The California Occupational Safety and Health Standards Board — Cal/OSHA — issued a rule last week that would have allowed fully-vaccinated workers to go maskless only if all other employees were also fully-vaccinated. The guidance would have gone into effect June 15, but the board backpedaled its decision yesterday after a special meeting with California Department of Public Health, which also included public comment.
Businesses urged Cal/OSHA to comply with the Centers for Disease Control and Prevention guidelines, which allows vaccinated individuals to go maskless in most indoor and outdoor settings.
The previous guidance from Cal/OSHA, enacted in November 2020, has been requiring masks for all employees. Its Standards Board voted unanimously to withdraw the revisions that were approved on June 3, but not yet effective. Cal/OSHA will review the new mask guidance and bring any recommended revisions to the board, it said in a statement yesterday.

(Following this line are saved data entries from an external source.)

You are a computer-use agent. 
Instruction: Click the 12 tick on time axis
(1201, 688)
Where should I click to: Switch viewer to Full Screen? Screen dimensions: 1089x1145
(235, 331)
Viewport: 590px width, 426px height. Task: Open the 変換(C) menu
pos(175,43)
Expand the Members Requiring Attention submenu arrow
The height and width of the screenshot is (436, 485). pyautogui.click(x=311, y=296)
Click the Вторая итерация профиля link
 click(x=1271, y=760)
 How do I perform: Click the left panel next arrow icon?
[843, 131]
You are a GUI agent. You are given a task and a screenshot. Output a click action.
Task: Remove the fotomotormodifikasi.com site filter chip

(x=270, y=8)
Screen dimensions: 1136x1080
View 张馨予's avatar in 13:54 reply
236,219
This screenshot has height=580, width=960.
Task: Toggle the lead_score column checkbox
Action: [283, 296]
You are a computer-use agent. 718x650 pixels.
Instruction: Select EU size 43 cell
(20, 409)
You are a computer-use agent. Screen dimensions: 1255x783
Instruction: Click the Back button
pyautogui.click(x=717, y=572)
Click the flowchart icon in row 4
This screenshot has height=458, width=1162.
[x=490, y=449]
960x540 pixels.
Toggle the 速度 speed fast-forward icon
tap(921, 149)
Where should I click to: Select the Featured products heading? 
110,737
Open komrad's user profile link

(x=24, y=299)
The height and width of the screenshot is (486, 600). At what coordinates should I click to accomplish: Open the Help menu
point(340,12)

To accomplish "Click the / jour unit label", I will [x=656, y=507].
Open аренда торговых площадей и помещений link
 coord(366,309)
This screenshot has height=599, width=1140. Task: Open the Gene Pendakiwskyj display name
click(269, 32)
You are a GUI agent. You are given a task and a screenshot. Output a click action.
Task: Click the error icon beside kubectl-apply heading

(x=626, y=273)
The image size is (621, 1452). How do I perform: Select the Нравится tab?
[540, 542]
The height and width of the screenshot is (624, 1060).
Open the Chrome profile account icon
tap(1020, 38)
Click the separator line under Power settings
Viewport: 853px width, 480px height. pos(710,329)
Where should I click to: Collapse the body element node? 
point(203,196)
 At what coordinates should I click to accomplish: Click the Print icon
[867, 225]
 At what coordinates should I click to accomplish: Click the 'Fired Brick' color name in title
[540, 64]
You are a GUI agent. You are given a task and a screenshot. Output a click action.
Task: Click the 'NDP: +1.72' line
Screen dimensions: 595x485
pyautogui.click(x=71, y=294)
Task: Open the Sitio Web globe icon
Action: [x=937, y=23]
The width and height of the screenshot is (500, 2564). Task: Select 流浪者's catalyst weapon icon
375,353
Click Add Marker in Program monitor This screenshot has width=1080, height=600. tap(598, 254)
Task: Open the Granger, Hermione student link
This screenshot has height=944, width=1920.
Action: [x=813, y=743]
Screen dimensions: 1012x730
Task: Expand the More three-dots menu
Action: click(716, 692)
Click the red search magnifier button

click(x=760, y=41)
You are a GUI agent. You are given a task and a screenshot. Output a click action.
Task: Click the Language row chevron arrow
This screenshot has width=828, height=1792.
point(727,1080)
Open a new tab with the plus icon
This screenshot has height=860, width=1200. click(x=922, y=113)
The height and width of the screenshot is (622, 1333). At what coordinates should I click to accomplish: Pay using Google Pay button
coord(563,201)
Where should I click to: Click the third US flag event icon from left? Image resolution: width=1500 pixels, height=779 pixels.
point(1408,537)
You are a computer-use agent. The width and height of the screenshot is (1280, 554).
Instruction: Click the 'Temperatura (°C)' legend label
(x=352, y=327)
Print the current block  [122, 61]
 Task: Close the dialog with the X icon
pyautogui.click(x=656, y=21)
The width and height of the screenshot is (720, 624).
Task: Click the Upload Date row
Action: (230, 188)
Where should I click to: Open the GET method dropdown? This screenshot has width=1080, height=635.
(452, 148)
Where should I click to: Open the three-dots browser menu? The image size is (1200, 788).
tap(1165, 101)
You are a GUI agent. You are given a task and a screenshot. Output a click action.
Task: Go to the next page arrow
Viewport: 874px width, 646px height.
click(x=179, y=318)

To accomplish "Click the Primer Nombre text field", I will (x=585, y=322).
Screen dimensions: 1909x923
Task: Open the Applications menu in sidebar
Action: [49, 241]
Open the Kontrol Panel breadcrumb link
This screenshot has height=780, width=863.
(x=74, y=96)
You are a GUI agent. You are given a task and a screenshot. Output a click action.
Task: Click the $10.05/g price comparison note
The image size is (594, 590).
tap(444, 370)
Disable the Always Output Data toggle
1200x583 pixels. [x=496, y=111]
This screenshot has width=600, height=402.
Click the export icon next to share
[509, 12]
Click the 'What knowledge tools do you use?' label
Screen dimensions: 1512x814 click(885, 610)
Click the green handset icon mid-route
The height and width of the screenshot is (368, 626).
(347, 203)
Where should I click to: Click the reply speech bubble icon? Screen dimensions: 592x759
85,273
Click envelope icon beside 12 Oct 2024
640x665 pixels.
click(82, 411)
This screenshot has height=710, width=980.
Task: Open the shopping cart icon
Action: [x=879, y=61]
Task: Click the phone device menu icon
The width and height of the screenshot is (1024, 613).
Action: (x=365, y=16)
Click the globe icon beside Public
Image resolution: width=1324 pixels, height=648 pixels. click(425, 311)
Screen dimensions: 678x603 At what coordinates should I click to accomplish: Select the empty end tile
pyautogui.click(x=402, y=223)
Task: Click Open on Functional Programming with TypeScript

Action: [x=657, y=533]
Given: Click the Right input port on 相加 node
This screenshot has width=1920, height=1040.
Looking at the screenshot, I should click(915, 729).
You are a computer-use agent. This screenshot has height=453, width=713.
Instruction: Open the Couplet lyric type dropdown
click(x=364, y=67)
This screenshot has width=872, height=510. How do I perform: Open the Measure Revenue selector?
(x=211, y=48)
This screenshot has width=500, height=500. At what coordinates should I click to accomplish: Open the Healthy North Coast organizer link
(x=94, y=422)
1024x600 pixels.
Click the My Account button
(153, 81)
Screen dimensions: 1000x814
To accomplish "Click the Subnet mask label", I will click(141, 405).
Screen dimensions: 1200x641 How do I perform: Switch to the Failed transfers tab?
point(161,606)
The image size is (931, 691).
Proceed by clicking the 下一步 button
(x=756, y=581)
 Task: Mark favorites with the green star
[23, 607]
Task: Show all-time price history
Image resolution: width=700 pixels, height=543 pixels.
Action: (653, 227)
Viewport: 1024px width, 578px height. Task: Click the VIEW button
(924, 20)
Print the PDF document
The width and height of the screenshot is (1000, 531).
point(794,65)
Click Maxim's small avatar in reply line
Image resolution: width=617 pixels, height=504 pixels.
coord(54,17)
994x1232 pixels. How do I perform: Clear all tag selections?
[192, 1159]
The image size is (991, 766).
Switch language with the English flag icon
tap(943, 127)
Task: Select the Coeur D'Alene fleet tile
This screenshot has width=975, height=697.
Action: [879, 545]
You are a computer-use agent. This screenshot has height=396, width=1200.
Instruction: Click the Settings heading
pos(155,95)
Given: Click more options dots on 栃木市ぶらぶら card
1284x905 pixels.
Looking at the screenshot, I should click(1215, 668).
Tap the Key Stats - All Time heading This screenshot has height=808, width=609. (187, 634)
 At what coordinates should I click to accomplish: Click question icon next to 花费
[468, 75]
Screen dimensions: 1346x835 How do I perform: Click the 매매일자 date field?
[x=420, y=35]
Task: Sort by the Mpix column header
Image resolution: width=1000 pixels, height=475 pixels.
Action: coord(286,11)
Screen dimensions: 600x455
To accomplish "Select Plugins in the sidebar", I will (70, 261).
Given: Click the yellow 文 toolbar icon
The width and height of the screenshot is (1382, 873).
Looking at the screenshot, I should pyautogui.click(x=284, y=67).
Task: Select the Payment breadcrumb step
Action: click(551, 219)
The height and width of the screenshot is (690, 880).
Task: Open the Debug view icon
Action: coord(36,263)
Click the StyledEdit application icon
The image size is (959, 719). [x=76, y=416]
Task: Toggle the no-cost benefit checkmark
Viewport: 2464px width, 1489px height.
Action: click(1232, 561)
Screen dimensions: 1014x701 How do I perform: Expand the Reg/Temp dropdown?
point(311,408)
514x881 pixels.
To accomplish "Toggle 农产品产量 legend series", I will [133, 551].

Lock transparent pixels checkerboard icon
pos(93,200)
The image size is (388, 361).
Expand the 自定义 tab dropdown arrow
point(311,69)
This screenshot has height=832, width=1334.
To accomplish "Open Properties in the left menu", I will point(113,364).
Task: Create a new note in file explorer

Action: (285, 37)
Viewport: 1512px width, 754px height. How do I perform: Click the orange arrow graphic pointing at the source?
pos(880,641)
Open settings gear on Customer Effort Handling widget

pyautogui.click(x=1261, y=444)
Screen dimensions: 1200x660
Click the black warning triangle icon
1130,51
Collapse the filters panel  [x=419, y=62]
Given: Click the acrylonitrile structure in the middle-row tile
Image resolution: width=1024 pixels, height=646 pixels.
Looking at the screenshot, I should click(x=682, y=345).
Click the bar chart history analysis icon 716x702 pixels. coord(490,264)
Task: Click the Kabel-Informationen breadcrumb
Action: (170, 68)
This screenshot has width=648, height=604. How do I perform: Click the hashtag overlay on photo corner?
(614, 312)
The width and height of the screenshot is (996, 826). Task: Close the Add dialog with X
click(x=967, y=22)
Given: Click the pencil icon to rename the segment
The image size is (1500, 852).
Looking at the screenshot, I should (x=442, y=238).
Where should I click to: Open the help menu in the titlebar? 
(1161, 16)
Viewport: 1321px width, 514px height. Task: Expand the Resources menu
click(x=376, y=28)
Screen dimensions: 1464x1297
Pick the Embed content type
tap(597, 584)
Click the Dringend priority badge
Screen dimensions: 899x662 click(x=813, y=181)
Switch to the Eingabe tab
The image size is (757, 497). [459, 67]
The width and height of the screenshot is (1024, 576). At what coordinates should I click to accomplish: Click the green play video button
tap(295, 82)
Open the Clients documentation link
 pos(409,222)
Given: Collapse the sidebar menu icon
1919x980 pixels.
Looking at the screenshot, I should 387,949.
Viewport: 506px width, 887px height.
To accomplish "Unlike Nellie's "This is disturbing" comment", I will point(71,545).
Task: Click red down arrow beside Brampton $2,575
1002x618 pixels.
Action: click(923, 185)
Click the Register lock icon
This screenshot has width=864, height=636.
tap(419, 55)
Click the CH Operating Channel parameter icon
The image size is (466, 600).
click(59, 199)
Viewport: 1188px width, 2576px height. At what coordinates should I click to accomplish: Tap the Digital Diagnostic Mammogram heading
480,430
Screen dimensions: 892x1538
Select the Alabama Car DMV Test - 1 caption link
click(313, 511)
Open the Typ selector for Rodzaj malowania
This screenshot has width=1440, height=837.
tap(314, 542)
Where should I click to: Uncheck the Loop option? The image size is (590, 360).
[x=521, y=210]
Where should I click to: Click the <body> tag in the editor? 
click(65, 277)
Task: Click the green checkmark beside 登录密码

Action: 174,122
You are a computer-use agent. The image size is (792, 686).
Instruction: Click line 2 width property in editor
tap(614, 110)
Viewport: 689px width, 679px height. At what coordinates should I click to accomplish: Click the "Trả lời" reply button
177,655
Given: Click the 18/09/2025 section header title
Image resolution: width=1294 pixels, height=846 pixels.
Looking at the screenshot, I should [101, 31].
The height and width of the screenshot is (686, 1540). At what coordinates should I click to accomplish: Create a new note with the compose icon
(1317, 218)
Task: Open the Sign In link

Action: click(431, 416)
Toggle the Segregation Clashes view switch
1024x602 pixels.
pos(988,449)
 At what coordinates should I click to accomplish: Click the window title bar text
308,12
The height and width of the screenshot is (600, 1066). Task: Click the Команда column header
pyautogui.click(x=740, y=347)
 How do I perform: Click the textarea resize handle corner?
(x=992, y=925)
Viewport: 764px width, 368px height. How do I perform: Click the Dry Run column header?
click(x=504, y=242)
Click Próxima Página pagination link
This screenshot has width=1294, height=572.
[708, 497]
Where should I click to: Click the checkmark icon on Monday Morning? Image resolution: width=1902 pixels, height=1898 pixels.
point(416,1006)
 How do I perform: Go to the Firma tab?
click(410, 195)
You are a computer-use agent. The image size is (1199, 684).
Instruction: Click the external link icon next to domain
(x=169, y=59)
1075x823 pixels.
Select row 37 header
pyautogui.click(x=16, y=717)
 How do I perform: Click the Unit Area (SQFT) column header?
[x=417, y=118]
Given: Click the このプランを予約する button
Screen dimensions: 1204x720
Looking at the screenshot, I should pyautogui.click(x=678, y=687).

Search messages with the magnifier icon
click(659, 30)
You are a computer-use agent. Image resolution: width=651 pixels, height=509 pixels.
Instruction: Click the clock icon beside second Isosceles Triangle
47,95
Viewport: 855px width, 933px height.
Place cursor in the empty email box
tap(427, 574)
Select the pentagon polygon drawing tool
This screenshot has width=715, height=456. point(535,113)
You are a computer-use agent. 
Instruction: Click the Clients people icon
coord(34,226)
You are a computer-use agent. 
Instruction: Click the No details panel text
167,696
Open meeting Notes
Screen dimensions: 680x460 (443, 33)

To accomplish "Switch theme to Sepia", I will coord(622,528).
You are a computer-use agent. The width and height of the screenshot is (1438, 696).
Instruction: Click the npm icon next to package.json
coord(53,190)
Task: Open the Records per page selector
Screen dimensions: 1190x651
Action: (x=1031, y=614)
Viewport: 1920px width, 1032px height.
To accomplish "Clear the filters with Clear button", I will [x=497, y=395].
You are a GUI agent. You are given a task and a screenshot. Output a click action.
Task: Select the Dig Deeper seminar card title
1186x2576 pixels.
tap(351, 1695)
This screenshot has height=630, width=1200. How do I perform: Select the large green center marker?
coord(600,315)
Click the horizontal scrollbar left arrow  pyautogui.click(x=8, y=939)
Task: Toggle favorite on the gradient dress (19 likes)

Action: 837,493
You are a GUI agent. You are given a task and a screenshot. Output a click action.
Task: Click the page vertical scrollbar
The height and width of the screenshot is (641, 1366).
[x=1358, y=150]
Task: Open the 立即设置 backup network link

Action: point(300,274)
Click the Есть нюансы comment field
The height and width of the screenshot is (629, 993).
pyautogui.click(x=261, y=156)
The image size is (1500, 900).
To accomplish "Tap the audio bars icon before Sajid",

Revisions could come as early as June 17, but the original November masking requirements remain in effect.
State Health Officer Dr. Tomás Aragón said that next week the state will end most masking rules for people who are vaccinated, while continuing to require face coverings for unvaccinated people in indoor public settings and businesses.
The state guidance falls in line with the CDC guidelines.
However, even after reopening the state on Tuesday, masks are still required on public transit, health care facilities, prisons and homeless shelters, regardless of vaccination status. For major indoor events, vaccination status or negative Covid-19 test is required for entry. For outdoor events, these criteria are strongly suggested but not required. Masks will still be required in indoor classrooms through 12th grade and childcare facilities.
Businesses are allowed to decide how they wish to operate within the state and CDC guidelines. If businesses allow customers to go maskless, they will operate under “good faith” that their maskless customers are vaccinated.
Dr. Mark Ghaly, secretary of the California Health and Human Services Agency, announced the mask guidance in a special meeting that addressed the conflicting guidelines between state and Cal/OSHA masking guidance.